### Problem details
Needed from the entries below: every line that holds the word "left".

=====

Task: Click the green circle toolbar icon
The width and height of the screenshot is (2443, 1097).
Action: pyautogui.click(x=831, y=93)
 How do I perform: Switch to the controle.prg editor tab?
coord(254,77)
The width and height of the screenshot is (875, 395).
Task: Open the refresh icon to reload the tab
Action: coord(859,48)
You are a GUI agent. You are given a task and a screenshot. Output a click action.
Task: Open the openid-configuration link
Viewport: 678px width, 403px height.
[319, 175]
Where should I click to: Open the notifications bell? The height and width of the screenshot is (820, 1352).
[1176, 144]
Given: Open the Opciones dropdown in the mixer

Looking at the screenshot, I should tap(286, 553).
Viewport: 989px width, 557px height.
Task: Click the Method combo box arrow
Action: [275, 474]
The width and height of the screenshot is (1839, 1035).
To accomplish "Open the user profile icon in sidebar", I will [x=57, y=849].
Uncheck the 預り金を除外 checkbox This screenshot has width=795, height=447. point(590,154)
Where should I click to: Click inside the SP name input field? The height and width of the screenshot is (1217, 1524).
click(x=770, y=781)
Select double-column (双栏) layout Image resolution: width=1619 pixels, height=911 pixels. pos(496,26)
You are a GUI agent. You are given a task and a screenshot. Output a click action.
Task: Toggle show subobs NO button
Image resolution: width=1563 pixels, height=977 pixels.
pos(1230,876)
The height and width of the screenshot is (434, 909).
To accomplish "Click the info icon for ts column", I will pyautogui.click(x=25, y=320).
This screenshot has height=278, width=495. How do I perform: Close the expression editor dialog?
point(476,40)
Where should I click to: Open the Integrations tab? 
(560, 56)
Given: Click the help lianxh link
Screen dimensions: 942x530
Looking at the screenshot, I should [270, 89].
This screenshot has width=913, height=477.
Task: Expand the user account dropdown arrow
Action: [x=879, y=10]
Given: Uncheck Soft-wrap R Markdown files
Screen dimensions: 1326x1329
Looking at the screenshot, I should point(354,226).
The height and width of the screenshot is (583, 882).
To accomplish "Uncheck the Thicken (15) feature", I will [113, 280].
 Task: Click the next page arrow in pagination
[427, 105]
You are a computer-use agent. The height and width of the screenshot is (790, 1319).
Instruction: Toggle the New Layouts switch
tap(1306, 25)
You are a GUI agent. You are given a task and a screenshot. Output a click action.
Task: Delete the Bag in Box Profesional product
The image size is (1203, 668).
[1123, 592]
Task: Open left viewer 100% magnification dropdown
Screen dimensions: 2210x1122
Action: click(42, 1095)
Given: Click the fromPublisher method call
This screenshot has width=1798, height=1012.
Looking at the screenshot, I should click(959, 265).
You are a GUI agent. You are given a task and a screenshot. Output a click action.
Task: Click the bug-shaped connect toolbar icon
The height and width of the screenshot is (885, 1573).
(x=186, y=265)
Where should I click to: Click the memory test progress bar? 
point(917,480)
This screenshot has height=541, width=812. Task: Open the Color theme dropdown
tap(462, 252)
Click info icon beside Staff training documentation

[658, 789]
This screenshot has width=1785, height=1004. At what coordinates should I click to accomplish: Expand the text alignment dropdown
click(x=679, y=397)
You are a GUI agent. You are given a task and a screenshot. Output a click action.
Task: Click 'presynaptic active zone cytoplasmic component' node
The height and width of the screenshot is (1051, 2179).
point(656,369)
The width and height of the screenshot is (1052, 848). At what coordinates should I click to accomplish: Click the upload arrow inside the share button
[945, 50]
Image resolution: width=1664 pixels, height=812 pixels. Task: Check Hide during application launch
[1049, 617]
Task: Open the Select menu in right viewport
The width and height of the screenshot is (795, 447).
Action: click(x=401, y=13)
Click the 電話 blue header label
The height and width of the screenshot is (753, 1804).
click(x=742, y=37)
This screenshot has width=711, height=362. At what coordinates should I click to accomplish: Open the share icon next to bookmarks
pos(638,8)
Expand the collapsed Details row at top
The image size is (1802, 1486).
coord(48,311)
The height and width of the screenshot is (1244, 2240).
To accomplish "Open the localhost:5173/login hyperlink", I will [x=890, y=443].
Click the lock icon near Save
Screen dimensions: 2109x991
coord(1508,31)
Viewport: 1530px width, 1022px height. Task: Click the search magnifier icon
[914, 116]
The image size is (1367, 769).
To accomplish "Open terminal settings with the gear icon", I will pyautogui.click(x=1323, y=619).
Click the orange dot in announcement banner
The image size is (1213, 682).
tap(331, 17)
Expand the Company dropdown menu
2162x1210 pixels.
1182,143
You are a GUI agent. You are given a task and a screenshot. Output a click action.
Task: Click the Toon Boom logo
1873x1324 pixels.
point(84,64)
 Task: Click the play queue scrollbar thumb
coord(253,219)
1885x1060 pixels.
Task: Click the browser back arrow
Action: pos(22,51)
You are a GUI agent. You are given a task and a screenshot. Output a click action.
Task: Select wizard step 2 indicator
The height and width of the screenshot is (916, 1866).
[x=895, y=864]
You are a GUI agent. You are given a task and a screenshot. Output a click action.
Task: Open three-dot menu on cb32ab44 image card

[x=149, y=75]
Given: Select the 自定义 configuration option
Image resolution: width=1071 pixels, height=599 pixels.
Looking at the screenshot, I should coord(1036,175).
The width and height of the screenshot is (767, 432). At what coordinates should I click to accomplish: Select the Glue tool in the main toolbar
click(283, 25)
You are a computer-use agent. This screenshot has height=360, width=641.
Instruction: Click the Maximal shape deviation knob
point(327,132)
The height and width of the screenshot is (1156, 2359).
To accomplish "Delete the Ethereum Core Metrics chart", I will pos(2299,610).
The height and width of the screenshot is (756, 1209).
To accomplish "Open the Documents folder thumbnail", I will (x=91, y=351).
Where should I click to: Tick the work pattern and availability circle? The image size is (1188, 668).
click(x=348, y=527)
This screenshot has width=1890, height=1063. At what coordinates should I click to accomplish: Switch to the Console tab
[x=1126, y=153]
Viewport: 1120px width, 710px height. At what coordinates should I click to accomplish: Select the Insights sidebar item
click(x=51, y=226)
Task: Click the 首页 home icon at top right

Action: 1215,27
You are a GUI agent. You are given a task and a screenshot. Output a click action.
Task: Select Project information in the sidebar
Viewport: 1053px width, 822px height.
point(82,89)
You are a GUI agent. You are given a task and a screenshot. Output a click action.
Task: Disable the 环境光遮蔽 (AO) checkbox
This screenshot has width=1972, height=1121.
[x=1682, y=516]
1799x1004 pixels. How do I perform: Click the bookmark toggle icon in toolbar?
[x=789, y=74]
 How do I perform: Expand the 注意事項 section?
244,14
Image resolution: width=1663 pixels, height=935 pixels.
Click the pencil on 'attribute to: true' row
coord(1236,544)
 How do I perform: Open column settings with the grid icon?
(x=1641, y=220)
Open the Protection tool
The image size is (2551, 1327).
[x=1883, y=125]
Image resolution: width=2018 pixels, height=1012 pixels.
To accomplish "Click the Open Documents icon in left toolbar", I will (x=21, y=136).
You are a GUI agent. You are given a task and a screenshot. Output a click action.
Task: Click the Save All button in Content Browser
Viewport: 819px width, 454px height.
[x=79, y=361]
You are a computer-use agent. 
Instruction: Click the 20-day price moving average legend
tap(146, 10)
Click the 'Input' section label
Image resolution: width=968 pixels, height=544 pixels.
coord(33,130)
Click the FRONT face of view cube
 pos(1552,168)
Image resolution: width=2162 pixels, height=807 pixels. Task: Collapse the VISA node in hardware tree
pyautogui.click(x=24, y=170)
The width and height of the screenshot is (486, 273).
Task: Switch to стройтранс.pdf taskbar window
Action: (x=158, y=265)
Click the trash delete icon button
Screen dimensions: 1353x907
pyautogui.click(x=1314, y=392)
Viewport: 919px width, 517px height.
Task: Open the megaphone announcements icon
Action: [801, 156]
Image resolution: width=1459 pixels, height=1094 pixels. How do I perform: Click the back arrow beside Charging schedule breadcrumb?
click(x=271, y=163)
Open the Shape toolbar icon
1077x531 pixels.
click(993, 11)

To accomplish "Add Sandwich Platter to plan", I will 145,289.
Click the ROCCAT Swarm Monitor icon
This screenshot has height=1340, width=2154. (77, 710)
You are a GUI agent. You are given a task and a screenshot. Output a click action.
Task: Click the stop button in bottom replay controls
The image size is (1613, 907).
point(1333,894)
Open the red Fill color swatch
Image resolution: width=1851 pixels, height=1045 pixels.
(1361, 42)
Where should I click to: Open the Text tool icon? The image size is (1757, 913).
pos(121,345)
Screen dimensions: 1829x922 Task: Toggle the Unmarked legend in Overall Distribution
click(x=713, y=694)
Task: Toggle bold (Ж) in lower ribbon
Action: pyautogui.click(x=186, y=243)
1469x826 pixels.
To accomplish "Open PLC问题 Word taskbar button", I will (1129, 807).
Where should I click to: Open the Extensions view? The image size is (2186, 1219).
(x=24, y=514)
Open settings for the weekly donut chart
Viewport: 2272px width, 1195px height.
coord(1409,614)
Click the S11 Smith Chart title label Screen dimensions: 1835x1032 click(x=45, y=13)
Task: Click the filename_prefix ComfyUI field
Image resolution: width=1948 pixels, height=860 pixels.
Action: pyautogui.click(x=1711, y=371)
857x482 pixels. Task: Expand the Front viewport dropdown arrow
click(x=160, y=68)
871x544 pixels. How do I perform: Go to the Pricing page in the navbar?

=====

### Response to this task
Task: Open left viewer 100% magnification dropdown
To accomplish "Click the Open Documents icon in left toolbar", I will (x=21, y=136).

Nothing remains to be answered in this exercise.